Schon bald nach diesem Tage war Narziss wie verschwunden, er schien plötzlich unsichtbar geworden zu sein. Ein anderer Lehrer gab seine Lektionen, sein Lesepult in der Bibliothek blieb leer. Er war noch da, er war nicht völlig unsichtbar, man konnte ihn zuweilen den Kreuzgang durchschreiten sehen, konnte ihn manchmal in einer der Kapellen murmeln hören, auf dem Steinboden kniend;
man wusste, dass er die große Übung angetreten hatte, dass er fastete und dreimal in der Nacht zu Exerzitien sich erhob. Er war noch da und war doch in eine andere Welt hinübergegangen; man konnte ihn sehen, selten genug, konnte ihn aber nicht erreichen, nichts mit ihm gemein haben, nicht mit ihm sprechen. Goldmund wusste: Narziss würde wieder erscheinen, er würde sein Arbeitspult, seinen Stuhl im Refektorium[47] wieder einnehmen, würde wieder sprechen – aber von dem Gewesenen würde nichts wiederkommen, Narziss würde nicht wieder ihm gehören. Indem er es bedachte, wurde auch das ihm klar, dass es einzig Narziss gewesen war, durch welchen ihm Kloster und Mönchtum, Grammatik und Logik, Studium und Geist wichtig und lieb geworden war. Sein Vorbild hatte ihn gelockt, wie er zu werden, war sein Ideal gewesen. Wohl, auch der Abt war noch da, auch ihn hatte er verehrt, auch ihn geliebt und ein hohes Vorbild in ihm gesehen. Aber die andern, die Lehrer, die Mitschüler, der Schlafsaal, der Speisesaal, die Schule, die Übungen, die Gottesdienste, das ganze Kloster – ohne Narziss ging es ihn nichts mehr an. Was tat er noch hier?

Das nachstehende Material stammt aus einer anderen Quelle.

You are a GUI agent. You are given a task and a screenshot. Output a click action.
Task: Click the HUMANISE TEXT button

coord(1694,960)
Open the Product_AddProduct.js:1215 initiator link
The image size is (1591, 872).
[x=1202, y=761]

Er wartete, er stand unterm Dach des Klosters wie ein unentschlossener Wanderer bei Regen unter irgendeinem Dach oder Baum stehenbleibt, bloß um zu warten, bloß als Gast, bloß aus Angst vor der Unwirtlichkeit der Fremde.

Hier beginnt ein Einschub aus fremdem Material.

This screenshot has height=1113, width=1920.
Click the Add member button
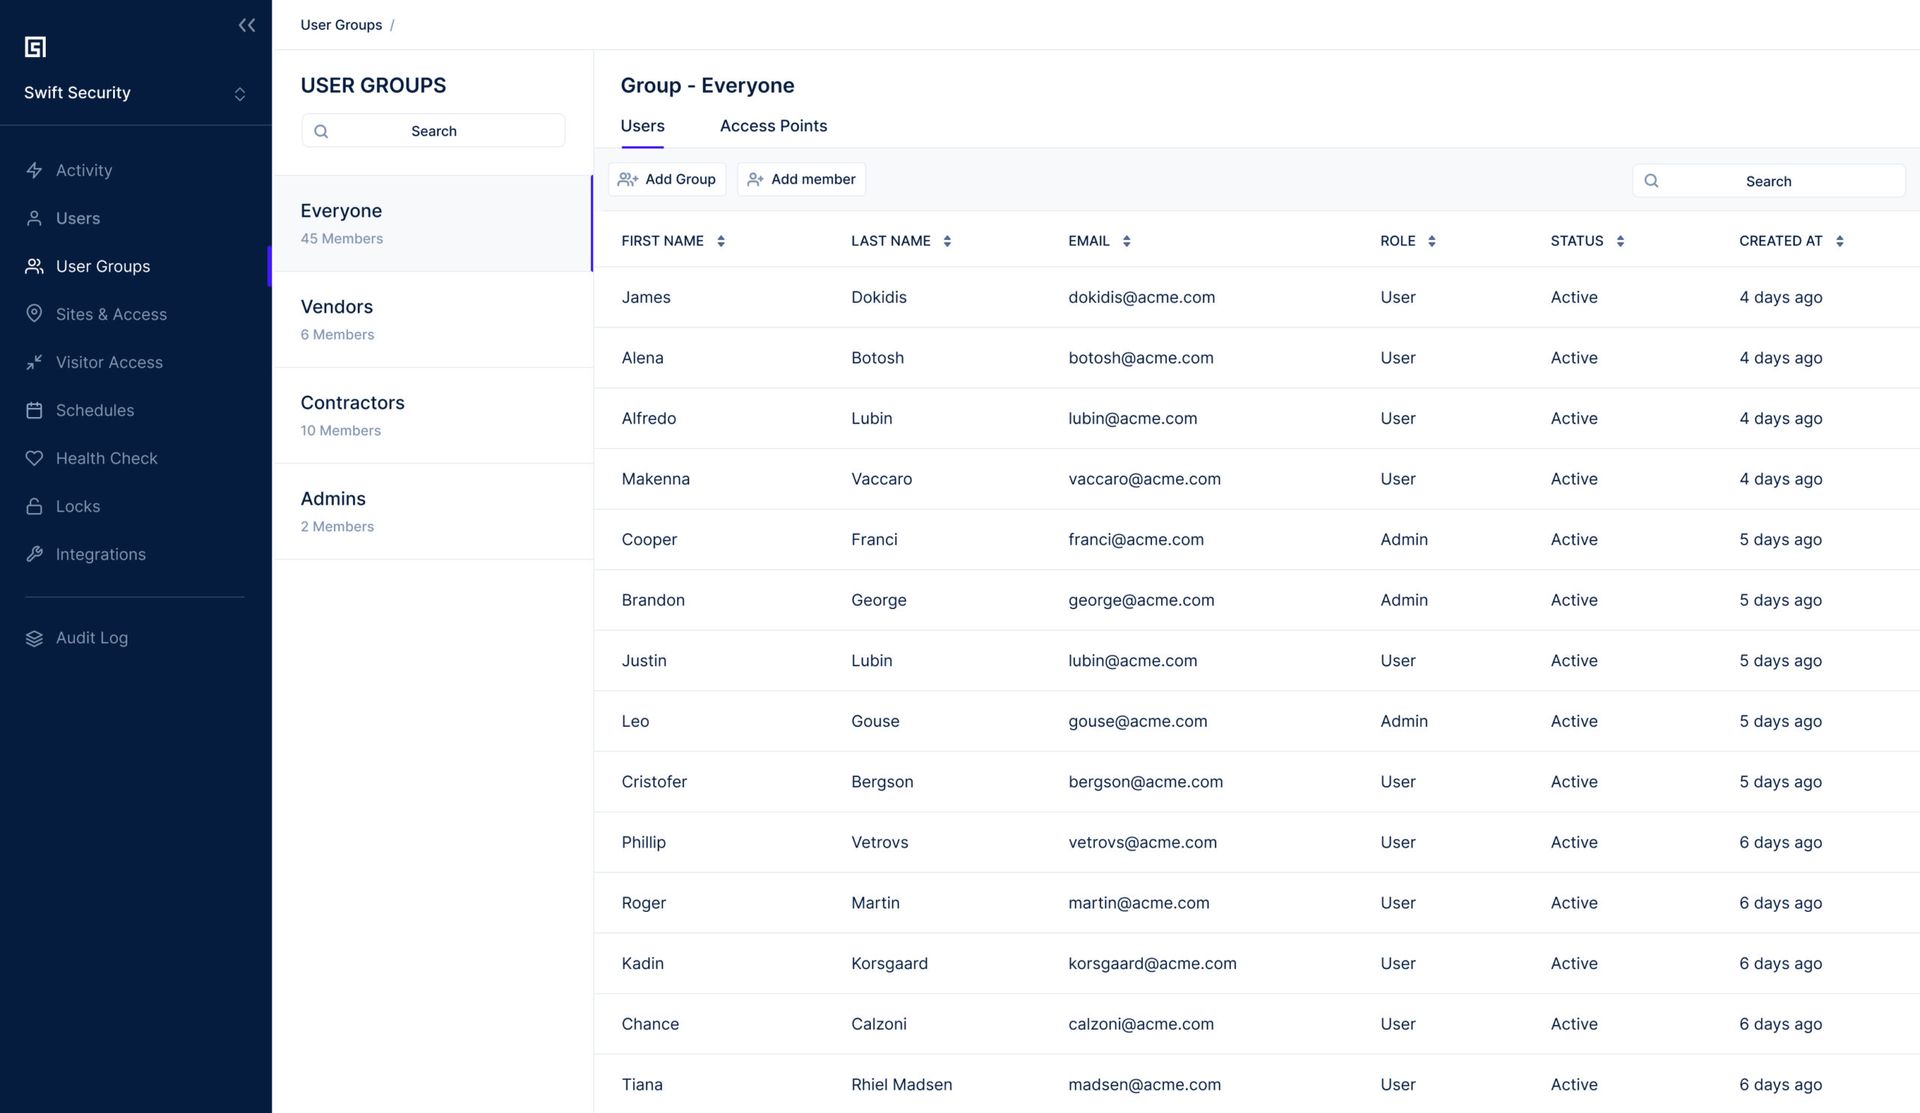[x=801, y=180]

Goldmunds Leben in dieser Zeit war nur noch ein Zögern und Abschiednehmen. Alle Orte suchteer auf, die ihm lieb oder bedeutsam geworden waren. Mit wunderlicher Befremdung stellte er fest, wie wenige Menschen und Gesichter da waren, von welchen der Abschied ihm schwerfallen würde. Da war Narziss und der alte Abt Daniel und auch noch der gute liebe Pater Anselm und auch etwa noch der freundliche Pförtner und der lebenslustige Nachbar Müller – aber auch diese waren schon beinahe unwirklich geworden. Schwerer als von ihnen würde er Abschied nehmen von der großen steinernen Madonna in der Kapelle, von den Aposteln des Portals. Lange stand er vor ihnen, auch vor den schönen Schnitzereien des Chorgestühls, vor dem Brunnen im Kreuzgang, vor der Säule mit den drei Tierköpfen, lehnte sich im Hof an die Linden, an den Kastanienbaum. Dies alles würde ihm einmal eine Erinnerung sein, ein kleines Bilderbuch in seinem Herzen. Schon jetzt, da er noch mittendrin war, begann es ihm zu entgleiten, verlor an Wirklichkeit, wandelte sich gespenstisch in etwas Gewesenes. Mit Pater Anselm, der ihn gern um sich hatte, ging er auf die Kräutersuche, beim Klostermüller sah er den Knechten zu und ließ sich je und je zu Wein und gebackenen Fischen einladen; aber alles war schon fremd und halb wie Erinnerung. So wie drüben in der Kirchendämmerung und der Bußzelle sein Freund Narziss zwar wandelte und lebte, für ihn aber ein Schatten geworden war, so stand alles rings um ihn entwirklicht, atmete Herbst und Vergänglichkeit.